The concept of a file is fairly intuitive, but as with all things programming, intuition is not enough. Let us briefly explore exactly what a file is. Microsoft has served, as always, to confuse and obfuscate the concept of a file. A file is interchangeably called a document, a file, a song, a movie, a spreadsheet, etc... It is important to understand that the multiple names used in common parlance for a file are in fact references to the use to which that file is put, rather than the idea of what a file actually is. So what is a file? Simply put, a file is an ordered collection of data associated with a name and location by a filesystem on a particular device. The device might be a hard drive, a flash disk, a CD-ROM, or even your cellphone. The same file may be used for many different things, e.g. I can read my .mp3 file as text. It makes very little sense, but it is possible. Alternatively, one could attempt to play the contents of a large spreadsheet through one's sound card. Again, it won't make much sense, in fact it'll just sound like a burst of static, but it is possible.

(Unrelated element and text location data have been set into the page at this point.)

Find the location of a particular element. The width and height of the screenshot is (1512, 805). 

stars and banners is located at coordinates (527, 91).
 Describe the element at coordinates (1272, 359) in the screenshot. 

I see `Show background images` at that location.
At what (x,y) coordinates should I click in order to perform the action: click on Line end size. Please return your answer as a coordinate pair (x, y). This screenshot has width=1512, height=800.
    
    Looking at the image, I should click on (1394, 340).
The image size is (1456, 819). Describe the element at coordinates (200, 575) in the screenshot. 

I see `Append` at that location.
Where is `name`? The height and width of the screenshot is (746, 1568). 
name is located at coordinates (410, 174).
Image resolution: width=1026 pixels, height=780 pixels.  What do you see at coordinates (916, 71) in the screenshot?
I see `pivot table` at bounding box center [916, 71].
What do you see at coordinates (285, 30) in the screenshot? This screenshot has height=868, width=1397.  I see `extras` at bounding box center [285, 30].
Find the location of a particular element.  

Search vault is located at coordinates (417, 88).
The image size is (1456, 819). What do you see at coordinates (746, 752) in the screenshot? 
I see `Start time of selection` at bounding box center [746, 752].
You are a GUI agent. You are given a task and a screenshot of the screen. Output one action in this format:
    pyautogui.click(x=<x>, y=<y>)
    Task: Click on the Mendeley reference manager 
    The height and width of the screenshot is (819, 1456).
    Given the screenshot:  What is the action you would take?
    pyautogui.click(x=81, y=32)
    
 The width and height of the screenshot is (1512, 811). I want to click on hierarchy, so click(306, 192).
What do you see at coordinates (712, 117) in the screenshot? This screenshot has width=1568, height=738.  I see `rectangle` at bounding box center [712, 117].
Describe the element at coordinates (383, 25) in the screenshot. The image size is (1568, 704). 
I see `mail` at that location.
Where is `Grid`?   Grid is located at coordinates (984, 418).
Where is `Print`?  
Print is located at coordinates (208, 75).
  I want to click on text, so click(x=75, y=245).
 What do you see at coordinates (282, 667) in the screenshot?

Another concept that the GUI's of the 90's onwards have eroded significantly is the idea of the filesystem. Viewed on a physical storage device, we encounter a number of problems dealing directly with files. Firstly, a single file need not be stored in a single contiguous area; it can be fragmented. Secondly, there's no apparent structure or order to where files are stored relative to one another. Your word processing documents might be stored right next to, or even intermeshed with, files belonging to the operating system, your music collection, or your applications. Clearly we need a way of imposing a logical structure onto a collection of files. So we introduce a method of grouping arbitrary files together, namely the directory, which you may know of as a folder. Generally, any file can be put into any directory, but cannot exist in multiple directories at once. Thus we have given files a location. However, directories can also contain other directories, introducing a hierarchical structure of files within directories, within other directories, within ... oh hell. Where does it end? It does end, or rather it starts somewhere!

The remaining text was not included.